TEXT SHOWN:
· · ·

THE VIRUS AND THE WATERSHED
IPNV is a double-stranded, non-enveloped RNA virus which primarily infects salmonid fishes (trout and salmon), but can and does infect a much wider variety of finfish in both fresh and salt waters, including eels, striped bass, menhaden (‘mossbunker’) several kinds of flatfish, & others. In addition, it may infest (if not infect) shrimps, crabs, crayfish, mussels, clams, and even microscopic worms called rotifers.
IPNV has no health consequences to humans, whether directly or indirectly ingested. This virus is worldwide in distribution, found on virtually every continent except Australia and Antarctica .In the U.S., many Eastern and Midwestern States have IPNV in their waters, especially through the Appalachians, Ohio, Pennsylvania, and the Northeast.
Viral transmission occurs in several different ways. Vertical transmission occurs from infected parents to offspring because the virus is present in large amounts in the fishes’ reproductive fluids. “Horizontal” transmission occurs when fish ingest contaminated waters and/or foodstuffs. “Vector” transmission can take place by the introduction of contaminated nets and equipment to ‘clean’ environments. Because this virus is able to withstand the acid of digestive-system passage, a wide variety of both avian and mammalian predators and visitors to watersheds are also “horizontal” vectors via their droppings .In fact, visiting waterfowl may be the biggest ‘culprit’ in spreading disease. Unlike most viruses, IPNV can survive for extended periods in moist environments outside a natural host (up to 4 months) This very tenacious “bug” is also highly resistant to iodophors and ultraviolet light frequently used as ‘disinfectants’.
The virus is mostly lethal to young fry, especially those under 5 grams in weight. Survivors of the initial infection, once old enough to be immunologically competent, usually are able to feed and grow normally, but become chronic carriers and ‘reservoirs’ of virus. Also unlike most epidemic diseases, when IPNV is introduced into a watershed it behaves as a so-called “point-source” epidemic, rather than a “propagative” one—that is, a great number of fish fall victim all at once, rather than the affected number increasing over time.
Once established in a watershed, the virus becomes endemic, with periodic outbreaks followed by periods of relative quiescence. There is also significant seasonal variability in measured viral concentrations in the affected waters. Reduction of the virus from a watershed is mostly a matter of hope that by reducing the fish population, the viral “load” will attenuate over time. However, this does not take non-piscine hosts into account.

· · ·

RAW DATA:
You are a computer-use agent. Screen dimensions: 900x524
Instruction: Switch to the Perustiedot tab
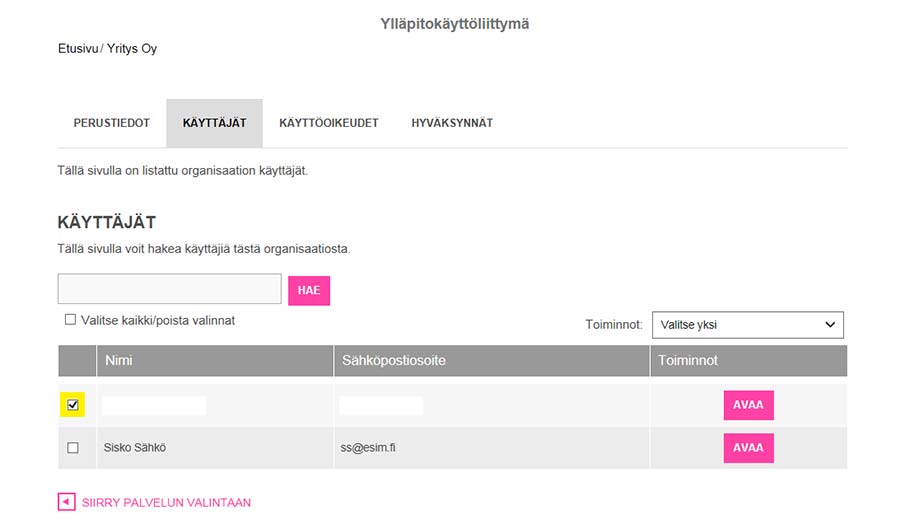[111, 123]
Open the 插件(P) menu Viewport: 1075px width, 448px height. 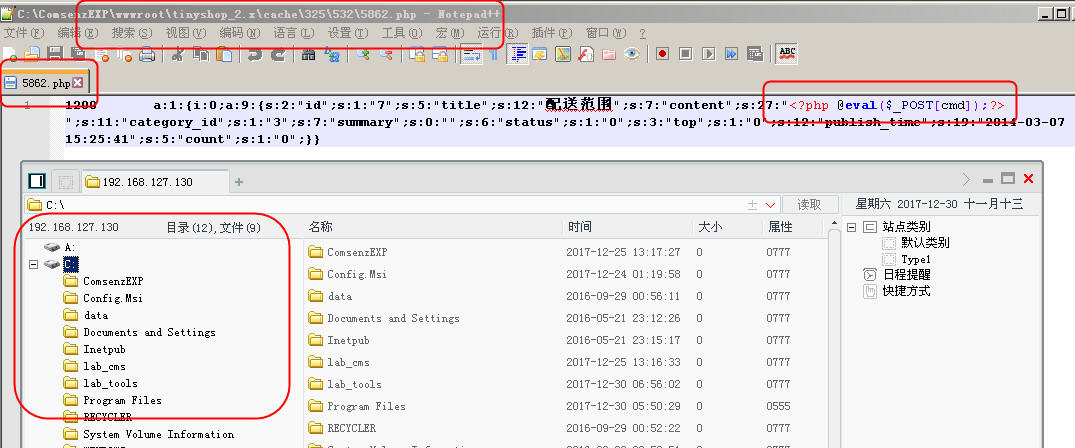pos(551,33)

· · ·

WHAT IS REQUIRED:
Pick up the piece on IPNV and the watershed where it stops, and continue it.

ANSWER TO THIS PROBLEM:
Fish farms and hatcheries are particularly prone to disease, because in their crowded conditions only about one-one-thousandth of the amount of virus needed to infect a free-swimming adult may suffice to infect a crowded fish tank or other enclosure.
THE CRSPP HATCHERY
The 19th-century hatchery sits athwart the Connetquot river in such a way that the stream essentially flows directly through the hatchery complex. There are 11 holding ‘ponds’ in addition to the ‘hatch house’ where fertilized eggs are incubated. Ponds are netted-over to keep out predators or waterfowl. Nine of these are concrete-walled, grave-bottomed enclosures with natural ground-water spring seeps. This makes them presently impossible to ‘dry out’ and/or disinfect. All the ponds (‘raceways’) are supplied exclusively by rver-water. Only the hatch-house itself has a potentially usable well-water supply.
One of the raceways is open at its lower end to permit fish to access it from the lower river. Trout which have been imprinted from birth with the distinct chemical signature of the river but which have ‘gone to sea’ into the Great South Bay and survived to maturity will return at spawning-time to this pond. Thus, over many decades, the CRSPP hatchery has been able to utilize these uniquely robust fish to improve the genetic patrimony of their fertilized eggs.
Egg-rearing technique has altered little in over a century. It is a far cry from the semi-automated systems in use in modern facilities, and natural mortalities are far in excess of those occurring in up-to-date hatcheries. Nonetheless, the survivors have been vigorous and plentiful. The operation has therefore been both a boon to the fishery and a historical window for the visiting public.